Defining Tunneling and Undermining
Tunneling is characterized by a narrow passageway, often called a sinus tract, that extends from the visible wound opening into the deeper subcutaneous tissue, muscle, or fascia. This tract usually follows a single, linear direction and can extend several centimeters deep.
Tunneling is distinct from undermining, although both involve tissue destruction beneath the skin surface. Undermining is the separation of the wound edges from the underlying tissue around the perimeter, creating a wider, often circumferential pocket. While both complications create a “dead space” that impedes healing, tunneling is a narrow, deep tract, whereas undermining is a wider, shallower separation of tissue layers.
Underlying Pathophysiology of Tunnel Formation
The biological mechanism driving tunnel formation involves a destructive cycle of inflammation and tissue breakdown in the deeper layers. Tunneling begins with localized deep tissue necrosis, often due to intense pressure or trauma. The body responds by initiating a sustained, localized inflammatory response to wall off and clear the damaged area.
This prolonged inflammation recruits high numbers of immune cells, such as neutrophils and macrophages, to the deep tissue site. These cells release large quantities of proteolytic enzymes, including Matrix Metalloproteinases (MMPs). While these enzymes are necessary to remove damaged tissue, their overproduction leads to the excessive breakdown of the extracellular matrix, the structural scaffolding made of collagen and connective tissue.

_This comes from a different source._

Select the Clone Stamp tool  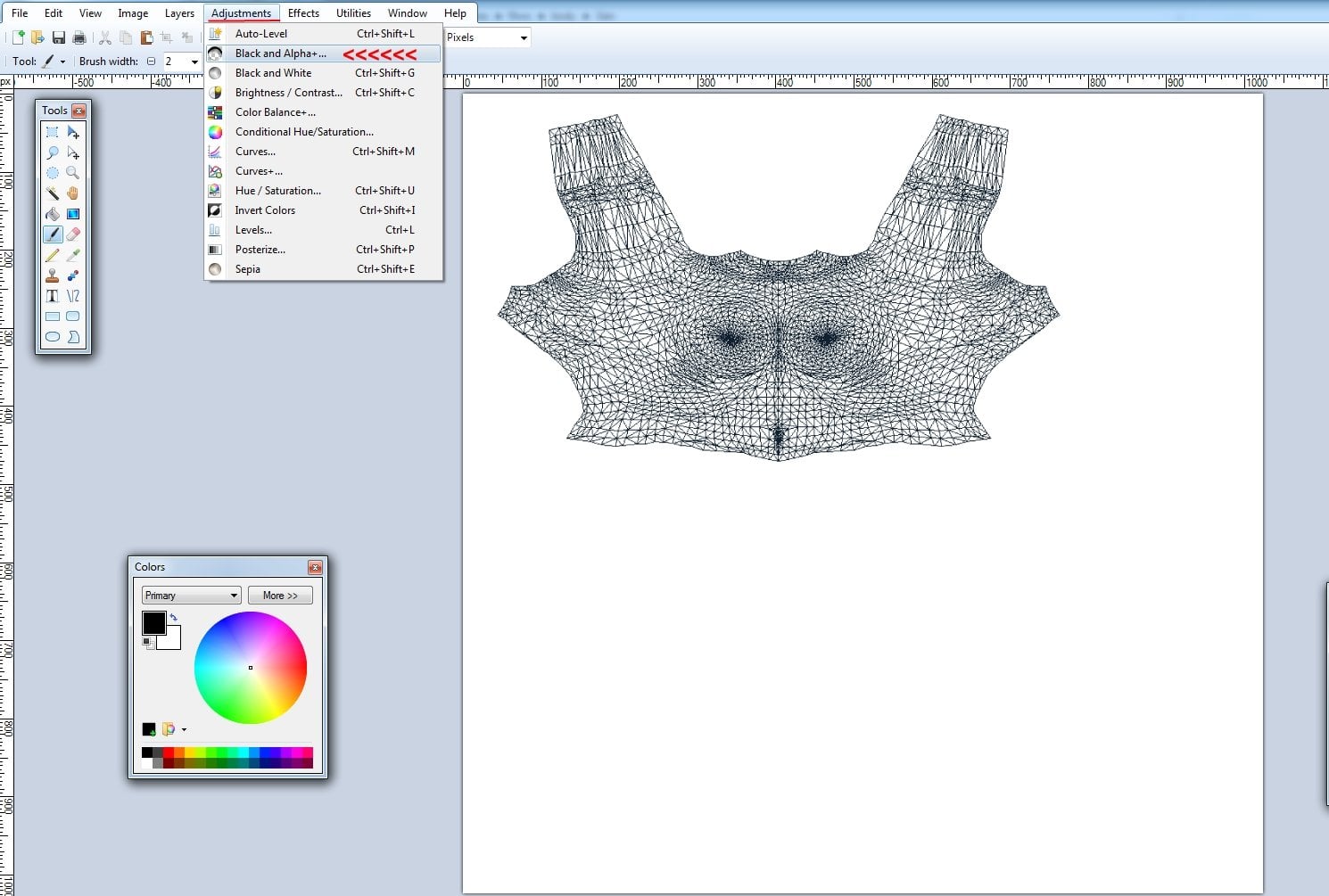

This enzymatic destruction of collagen and fascia creates a path of least resistance for inflammatory exudate to travel toward the skin surface, forming the narrow tract or channel.
Primary Causes and Contributing Factors
Specific external and systemic conditions initiate the deep tissue damage necessary for tunneling to occur. Deep-seated infection is a major cause, where an abscess in the deeper tissues seeks a natural path to the surface to drain. As bacteria colonize, they release toxins and proteases that actively erode the surrounding tissue and create the tunnel.
Persistent mechanical force, particularly localized pressure and shear, is a common factor in pressure injuries. Prolonged pressure compresses blood vessels, causing tissue ischemia and subsequent necrosis in deep tissue planes near the bone. This deep damage results in a wound that presents on the surface but tunnels inward to the initial injury site.
Underlying disease states significantly compromise tissue viability and healing capacity. For example, diabetes impairs blood flow and weakens the immune response, hindering the ability to clear infection and repair tissue. Vascular insufficiency or the presence of a foreign body, such as a retained suture, can also perpetuate the inflammation and deep tissue destruction necessary for tract formation.
Clinical Implications and Management Strategies
The presence of tunneling is a serious clinical finding because it significantly increases the risk of complications like deep-space infections, abscess formation, and osteomyelitis (bone infection). The narrow channel traps bacteria and exudate, preventing the wound from healing from the base upward and creating an ideal environment for microbial proliferation.
Effective management begins with accurate assessment to determine the full extent of the tissue damage. A healthcare professional must gently probe the wound with a sterile instrument to determine the depth, direction, and number of tracts, often using the face of a clock for documentation. Probing is essential because the full depth of the tunnel is often not visible on the surface.
Treatment strategies focus on cleaning the deep tract and promoting tissue growth from the bottom upward. This requires thorough cleansing and debridement to remove necrotic tissue and reduce the bacterial load within the channel. The tract must then be lightly packed with specialized materials, such as sterile gauze strips or hydrogel fillers, to ensure the tunnel walls do not prematurely close and form a new abscess. This method promotes healing by secondary intention, eliminating the deep space through the gradual formation of healthy granulation tissue.